## Data shown
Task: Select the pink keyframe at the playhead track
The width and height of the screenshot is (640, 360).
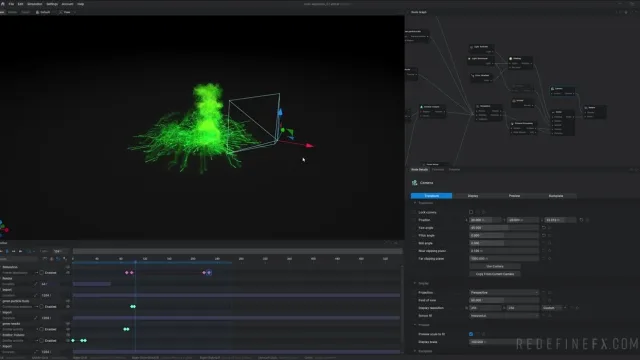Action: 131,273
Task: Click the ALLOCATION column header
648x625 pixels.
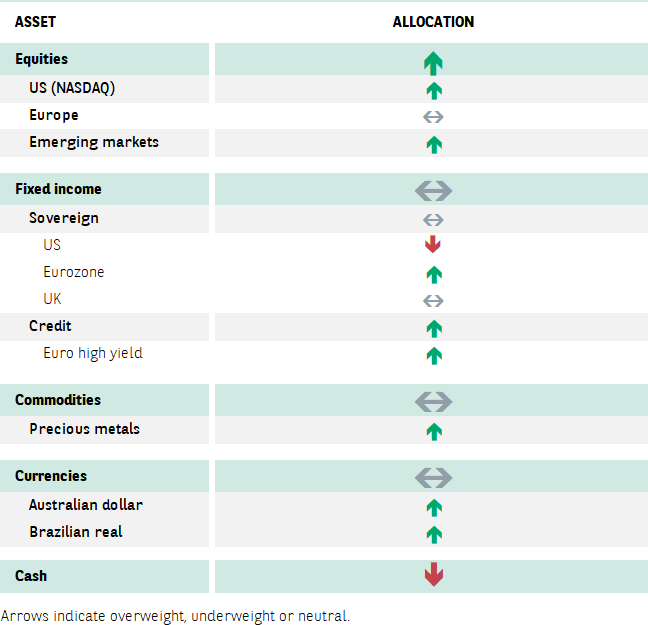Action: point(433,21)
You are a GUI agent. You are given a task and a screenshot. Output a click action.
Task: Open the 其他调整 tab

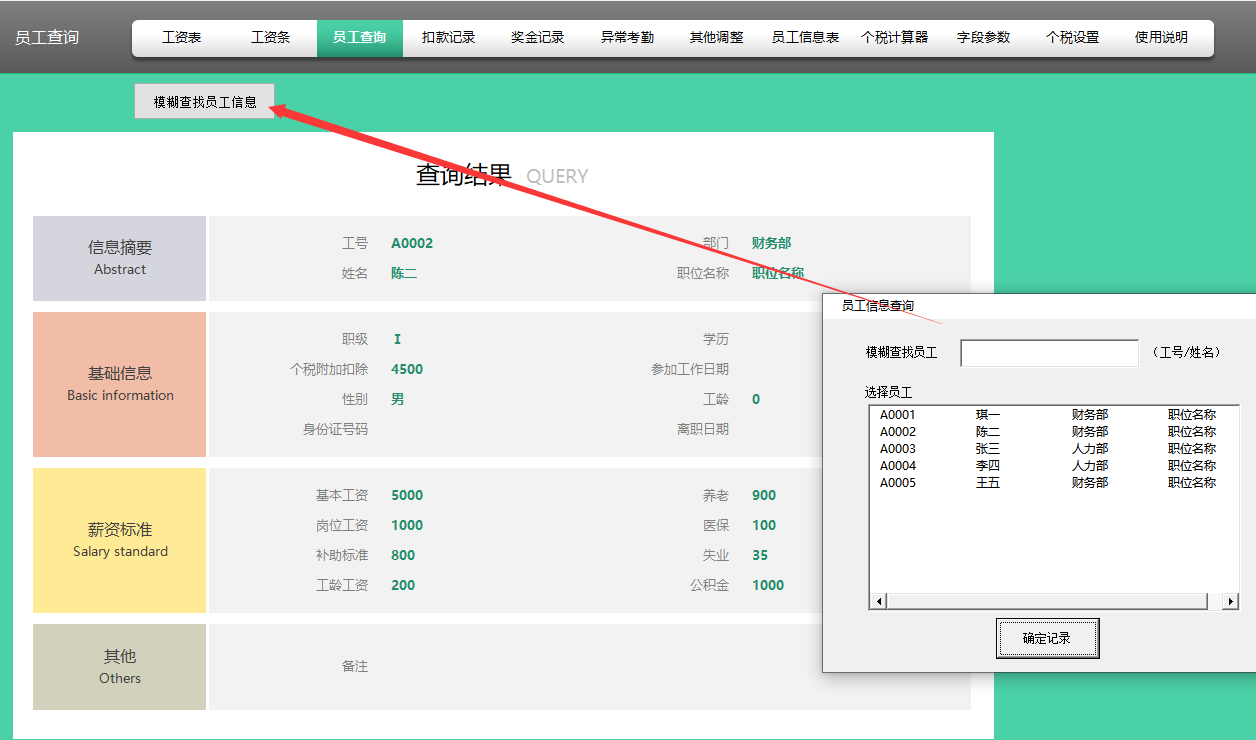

## Try it
Please restate each entry exactly, but drop any picture it holds.

## Answer
Task: Select the pink keyframe at the playhead track
The width and height of the screenshot is (640, 360).
Action: 131,273
Task: Click the ALLOCATION column header
648x625 pixels.
Action: point(433,21)
You are a GUI agent. You are given a task and a screenshot. Output a click action.
Task: Open the 其他调整 tab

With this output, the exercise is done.